### Try it
According to the passage on involuntary treatment, within how many days must the court hold a hearing after a facility files a petition?
*** Document passage ***
If the facility wants to give involuntary treatment for more than three days, the facility must file a petition asking the court for permission. The court must hold a hearing within 14 days. The facility can continue the treatment while waiting for the hearing, but they must follow certain rules. They must continue to examine you daily and document the reasons for the treatment. The rules concerning the court hearing procedure are explained below.

Example: You decide on Thursday that you want to stop taking your medicine because it makes you feel sick. Your doctor believes that stopping the medicine suddenly will cause serious medical harm. The facility may force you to continue to take medicine on Thursday, Friday, Saturday, Sunday, and Monday. The facility cannot force you to take medicine on Tuesday unless they have filed a court petition asking the judge to order you to take medicine. If the facility has filed a petition, they can force you to keep taking medicine until the hearing.

Non-emergency involuntary administration of psychotropic medication and electroconvulsive therapy

A facility must follow special procedures before it can administer psychotropic medications or electroconvulsive therapy without your consent. If you refuse to receive these types of treatment but your doctor believes they are necessary for your mental health, the facility may file a court petition. The petition asks a judge for permission to force you to receive the treatment.

If you refuse to receive this type of treatment, a legal guardian cannot give consent for you. Instead, your guardian must file a court petition seeking court approval for the treatment.
*** End of Document passage ***
*** Information provided ***
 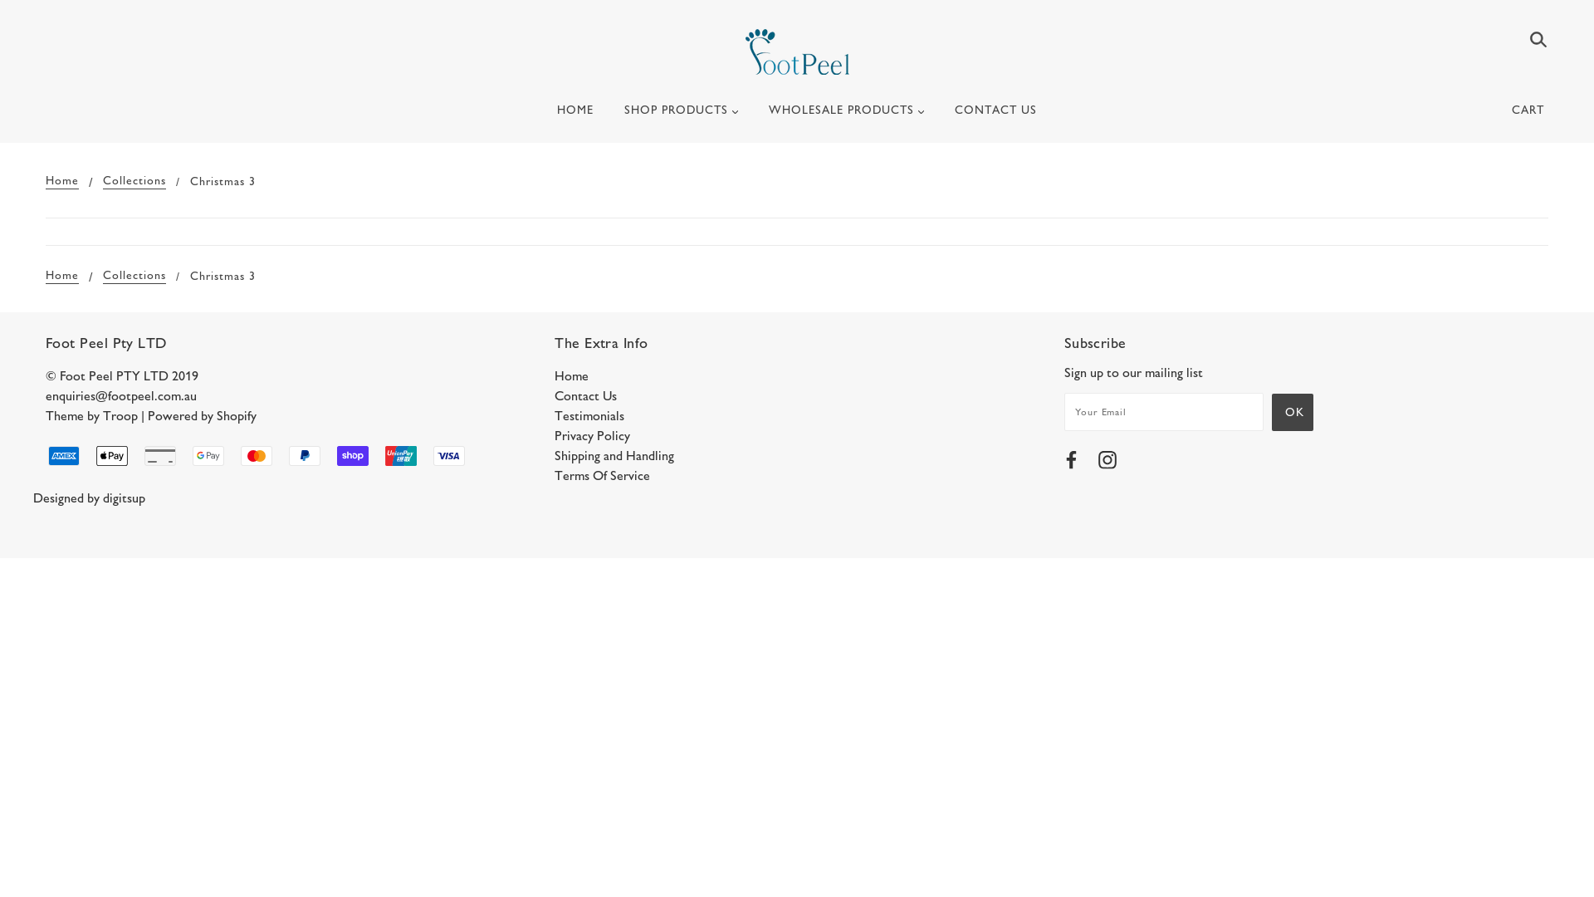 I want to click on 'Ok', so click(x=1291, y=411).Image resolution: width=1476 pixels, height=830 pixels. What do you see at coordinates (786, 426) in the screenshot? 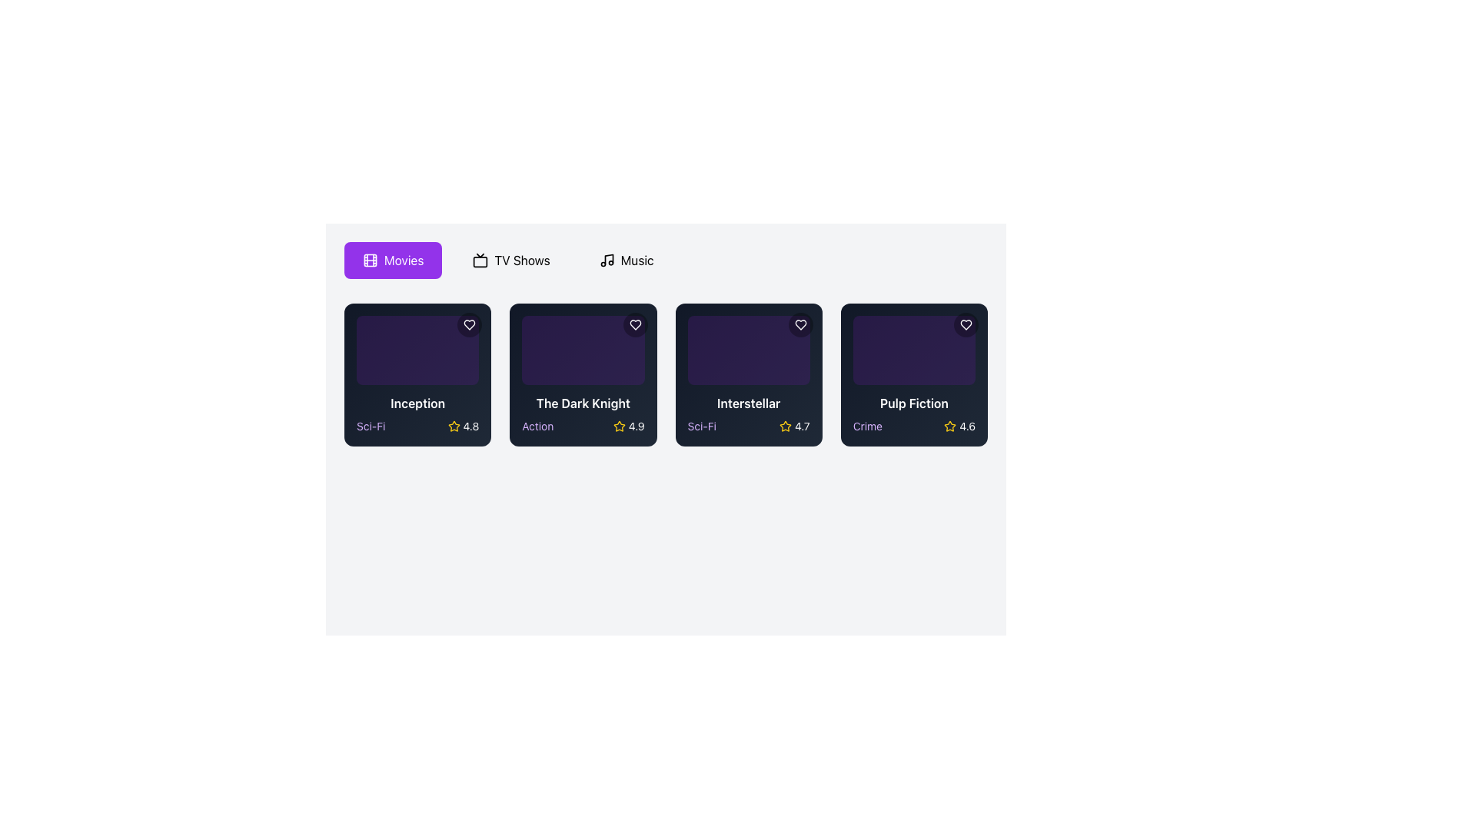
I see `the star icon in the rating display below the 'Interstellar' card` at bounding box center [786, 426].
*** End of Information provided ***
### Your solution
Within 14 days.